On September 18th, the city of Charlottesville, Virginia issued a formal apology after a local resident was blocked from commenting during a City Council meeting on Zoom.
On May 18th, Charlottesville resident Tanesha Hudson criticized the way Council members were dealing with City Manager Tarron Richardson, who she alleges they were plotting to fire.
“This is personal,” Hudson said. “This ain’t business.”
The next day, the City Council held another town hall meeting on Zoom, and when Hudson raised her had to talk during the public comment portion of the meeting, Brian Wheeler, the Council’s communication director, told Hudson she was barred from commenting. According to Hudson, Wheeler told her that the meeting wasn’t a public forum, and that he didn’t want her to start verbally “attacking individual members” of the Council.

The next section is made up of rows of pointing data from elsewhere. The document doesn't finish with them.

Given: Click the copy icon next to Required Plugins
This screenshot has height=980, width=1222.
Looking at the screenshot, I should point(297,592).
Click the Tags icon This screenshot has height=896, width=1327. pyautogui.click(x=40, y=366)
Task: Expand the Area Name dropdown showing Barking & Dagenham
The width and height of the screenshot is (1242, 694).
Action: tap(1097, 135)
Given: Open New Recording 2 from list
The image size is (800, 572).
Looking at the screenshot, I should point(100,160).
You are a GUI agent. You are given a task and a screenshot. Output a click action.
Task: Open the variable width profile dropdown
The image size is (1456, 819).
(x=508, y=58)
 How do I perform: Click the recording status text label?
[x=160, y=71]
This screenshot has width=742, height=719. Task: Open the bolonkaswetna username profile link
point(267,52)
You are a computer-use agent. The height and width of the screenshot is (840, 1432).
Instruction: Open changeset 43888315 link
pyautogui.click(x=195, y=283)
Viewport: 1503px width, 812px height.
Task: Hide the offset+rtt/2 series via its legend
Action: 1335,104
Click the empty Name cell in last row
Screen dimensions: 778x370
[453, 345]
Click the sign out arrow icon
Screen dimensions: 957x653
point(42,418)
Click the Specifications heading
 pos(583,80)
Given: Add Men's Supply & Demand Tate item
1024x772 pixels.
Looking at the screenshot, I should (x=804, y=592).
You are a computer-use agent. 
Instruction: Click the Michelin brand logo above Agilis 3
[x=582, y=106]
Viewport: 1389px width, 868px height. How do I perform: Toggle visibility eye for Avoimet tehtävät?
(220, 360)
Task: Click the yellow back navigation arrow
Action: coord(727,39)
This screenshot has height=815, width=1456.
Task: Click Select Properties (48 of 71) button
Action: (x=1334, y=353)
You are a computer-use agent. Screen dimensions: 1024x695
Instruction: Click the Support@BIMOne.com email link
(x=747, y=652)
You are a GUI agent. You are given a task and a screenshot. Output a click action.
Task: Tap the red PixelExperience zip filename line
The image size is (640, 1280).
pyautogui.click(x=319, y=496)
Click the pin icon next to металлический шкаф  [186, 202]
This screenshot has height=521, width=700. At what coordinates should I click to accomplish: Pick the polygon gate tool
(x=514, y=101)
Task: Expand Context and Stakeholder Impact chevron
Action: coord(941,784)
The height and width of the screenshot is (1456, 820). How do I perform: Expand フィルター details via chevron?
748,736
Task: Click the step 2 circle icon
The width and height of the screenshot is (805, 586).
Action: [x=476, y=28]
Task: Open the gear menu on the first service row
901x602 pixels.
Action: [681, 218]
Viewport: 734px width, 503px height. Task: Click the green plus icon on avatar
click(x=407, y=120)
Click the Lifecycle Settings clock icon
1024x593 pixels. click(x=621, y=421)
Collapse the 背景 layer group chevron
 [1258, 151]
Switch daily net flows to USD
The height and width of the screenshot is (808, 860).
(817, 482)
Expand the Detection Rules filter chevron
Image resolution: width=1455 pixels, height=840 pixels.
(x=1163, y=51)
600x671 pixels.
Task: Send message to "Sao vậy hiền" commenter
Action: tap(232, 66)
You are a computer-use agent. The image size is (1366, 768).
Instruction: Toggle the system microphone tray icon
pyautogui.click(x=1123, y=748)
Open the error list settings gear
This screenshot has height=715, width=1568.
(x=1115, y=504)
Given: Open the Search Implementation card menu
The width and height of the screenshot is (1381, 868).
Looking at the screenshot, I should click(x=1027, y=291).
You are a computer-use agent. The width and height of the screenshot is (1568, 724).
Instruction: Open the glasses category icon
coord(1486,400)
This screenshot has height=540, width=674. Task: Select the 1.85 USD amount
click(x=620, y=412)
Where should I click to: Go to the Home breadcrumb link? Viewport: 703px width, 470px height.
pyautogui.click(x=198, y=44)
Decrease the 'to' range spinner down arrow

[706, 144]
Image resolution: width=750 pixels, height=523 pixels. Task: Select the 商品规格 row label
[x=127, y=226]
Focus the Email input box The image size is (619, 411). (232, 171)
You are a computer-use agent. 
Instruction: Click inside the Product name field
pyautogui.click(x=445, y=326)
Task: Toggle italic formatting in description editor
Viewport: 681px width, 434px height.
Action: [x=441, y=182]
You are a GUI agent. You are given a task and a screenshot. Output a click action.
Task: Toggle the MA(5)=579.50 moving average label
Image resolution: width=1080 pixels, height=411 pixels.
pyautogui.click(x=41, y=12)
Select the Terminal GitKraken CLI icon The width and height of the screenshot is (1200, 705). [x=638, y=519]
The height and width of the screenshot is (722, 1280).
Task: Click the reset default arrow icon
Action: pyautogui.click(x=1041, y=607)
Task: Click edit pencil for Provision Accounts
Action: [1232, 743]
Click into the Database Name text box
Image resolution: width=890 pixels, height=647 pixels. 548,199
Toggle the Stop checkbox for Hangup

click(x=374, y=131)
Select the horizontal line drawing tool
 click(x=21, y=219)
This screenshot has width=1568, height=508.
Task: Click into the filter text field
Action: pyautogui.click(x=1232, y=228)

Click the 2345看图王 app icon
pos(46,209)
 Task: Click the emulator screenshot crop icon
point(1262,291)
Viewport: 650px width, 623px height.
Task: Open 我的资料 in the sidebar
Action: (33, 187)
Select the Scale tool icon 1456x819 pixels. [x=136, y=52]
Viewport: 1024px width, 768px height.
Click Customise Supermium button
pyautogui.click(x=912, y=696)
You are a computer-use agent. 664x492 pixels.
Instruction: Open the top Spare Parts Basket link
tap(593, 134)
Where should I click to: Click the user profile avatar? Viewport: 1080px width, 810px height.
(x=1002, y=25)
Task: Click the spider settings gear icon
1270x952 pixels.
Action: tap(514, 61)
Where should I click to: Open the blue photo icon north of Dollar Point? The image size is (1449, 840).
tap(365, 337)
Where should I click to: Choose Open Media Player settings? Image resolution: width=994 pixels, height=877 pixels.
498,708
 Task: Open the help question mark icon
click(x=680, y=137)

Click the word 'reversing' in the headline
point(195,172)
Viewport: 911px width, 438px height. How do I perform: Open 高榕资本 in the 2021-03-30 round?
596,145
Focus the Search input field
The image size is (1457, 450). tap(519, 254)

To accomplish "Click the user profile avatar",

Hudson immediately filed a grievance with the city, and hired attorney Daniel Watkins, who sent a letter to the city demanding an apology.
“This is one of the most clear-cut cases of viewpoint discrimination that I have ever seen, full stop,” Watkins said. “The First Amendment prohibits government actors from punishing people for expressing views they might disagree with, which is precisely what happened here.”
The city settled with Hudson for an undisclosed amount, and issued this statement:
“The City of Charlottesville, and specifically, Charlottesville Communications Director, Brian Wheeler, would like to take this opportunity to publicly apologize to Ms. Hudson for Brian Wheeler’s refusing to call on her and allowing her to participate during the May 19, 2020 forum.”